PROBLEM STATEMENT — Everything from the line containing "The width and" to the last line of the material below must be retyped exactly, both ends included; skip the pictures.

INFORMATION —
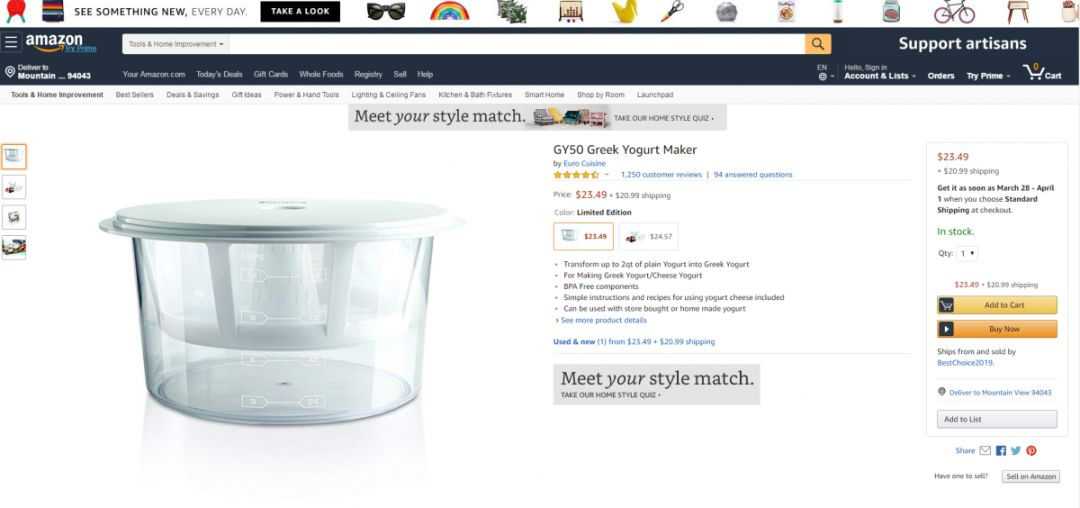Open the Qty quantity dropdown
Image resolution: width=1080 pixels, height=508 pixels.
click(x=967, y=254)
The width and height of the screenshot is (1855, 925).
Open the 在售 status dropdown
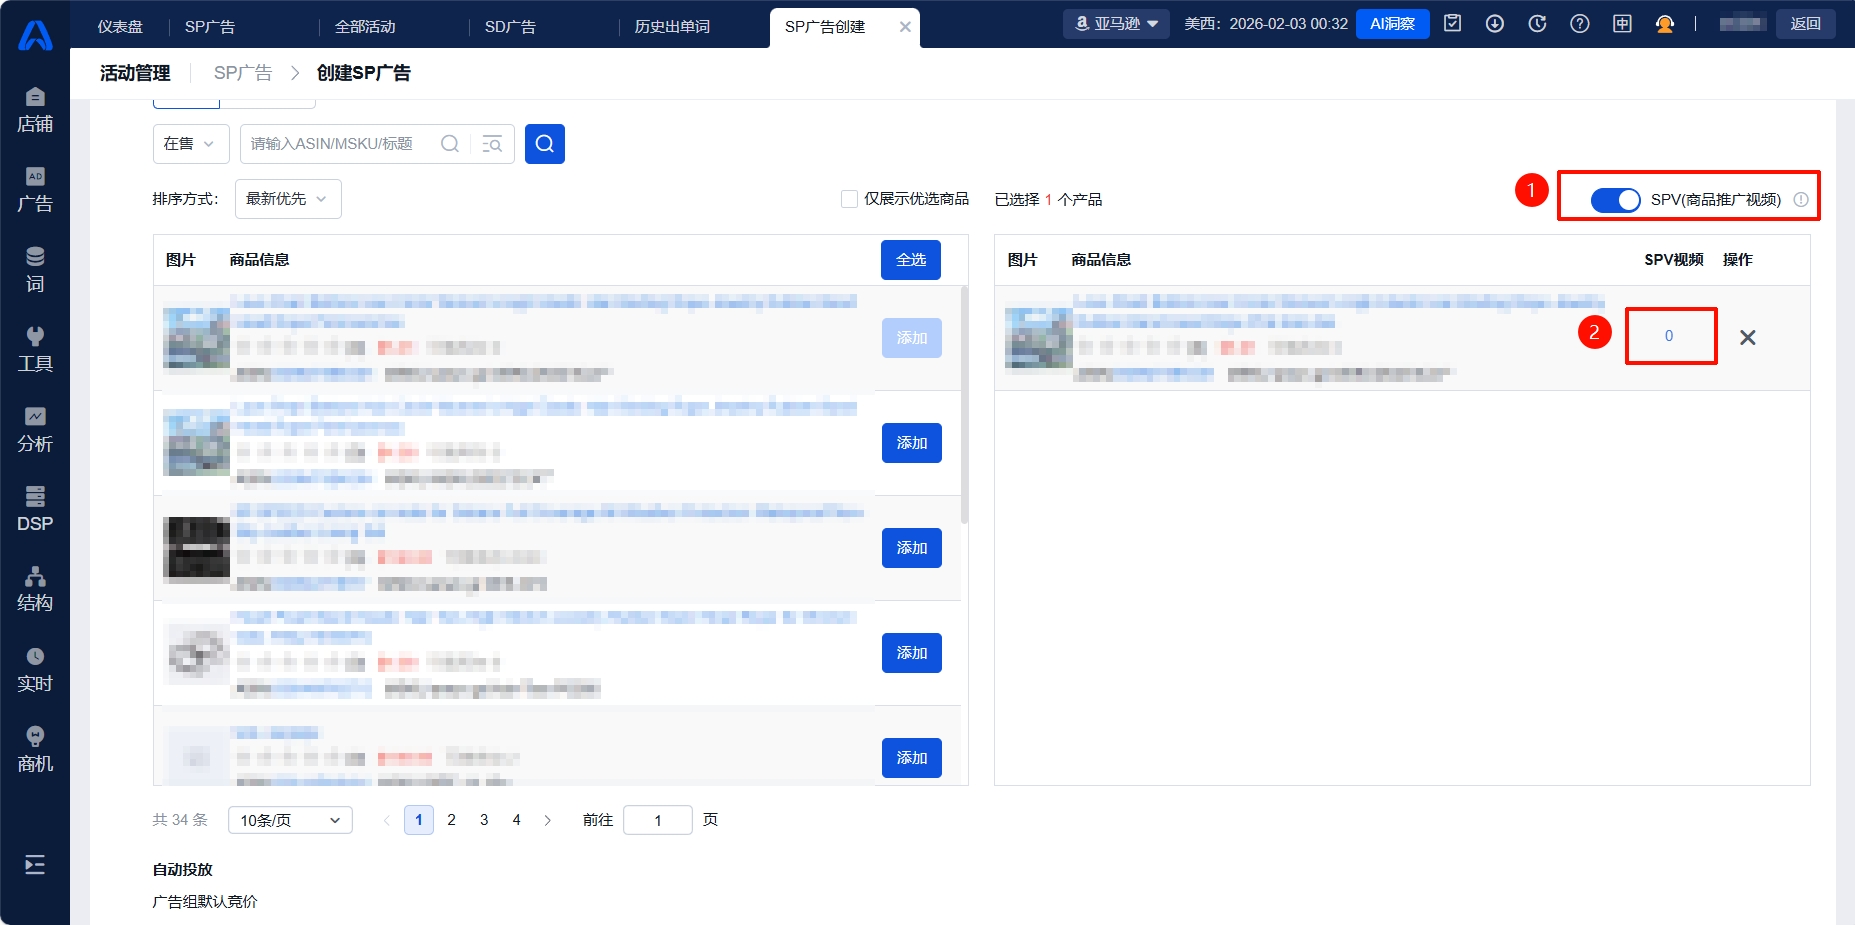[x=190, y=144]
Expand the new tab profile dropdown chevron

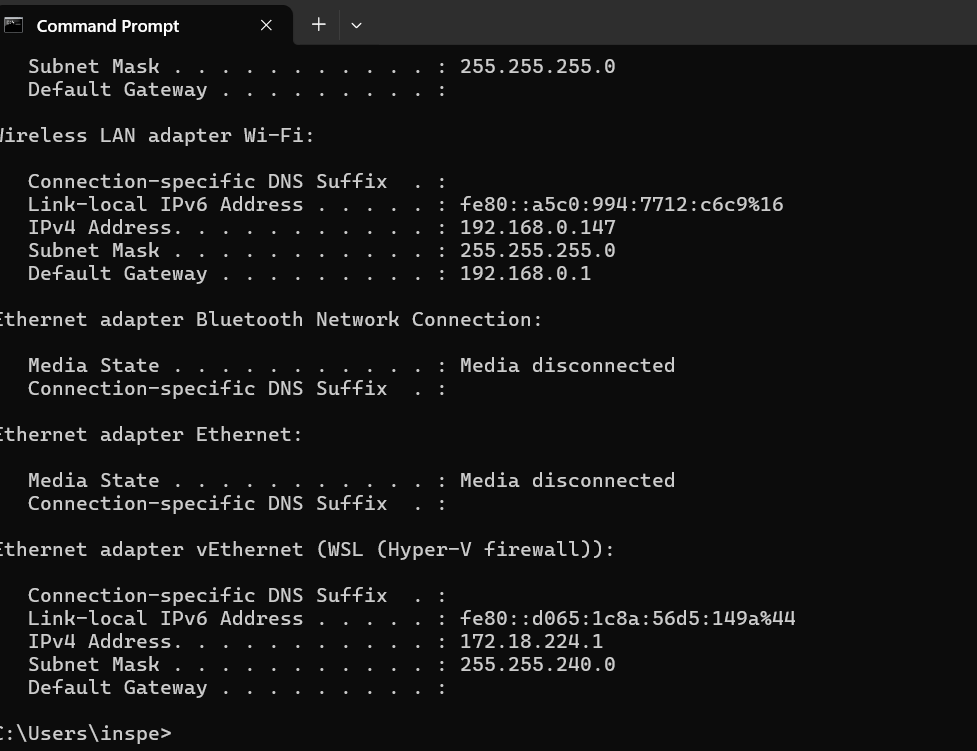tap(356, 25)
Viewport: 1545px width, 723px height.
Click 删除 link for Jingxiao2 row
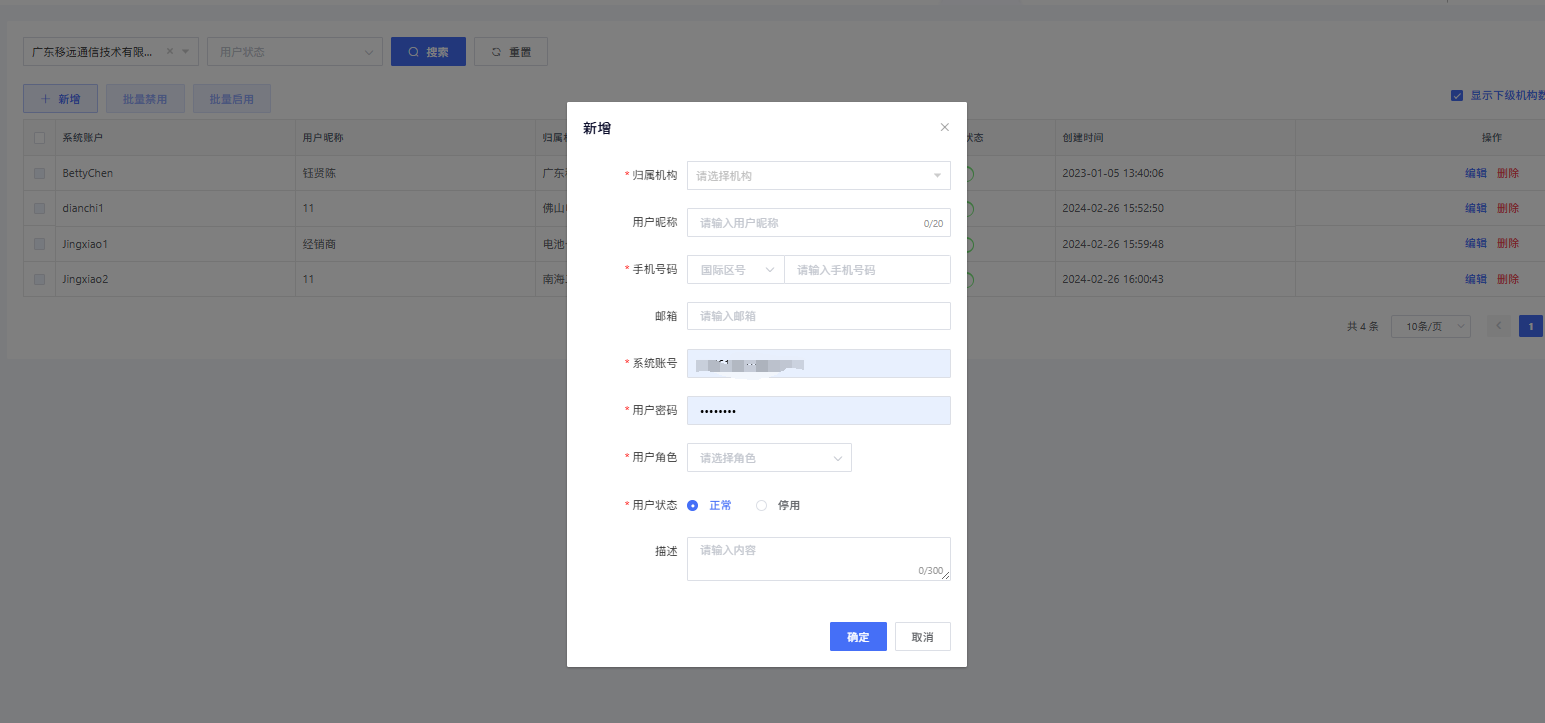coord(1507,280)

SOLUTION TO THIS EXERCISE —
The width and height of the screenshot is (1855, 925).
Open the 在售 status dropdown
[x=190, y=144]
Expand the new tab profile dropdown chevron

tap(356, 25)
Viewport: 1545px width, 723px height.
Click 删除 link for Jingxiao2 row
coord(1507,280)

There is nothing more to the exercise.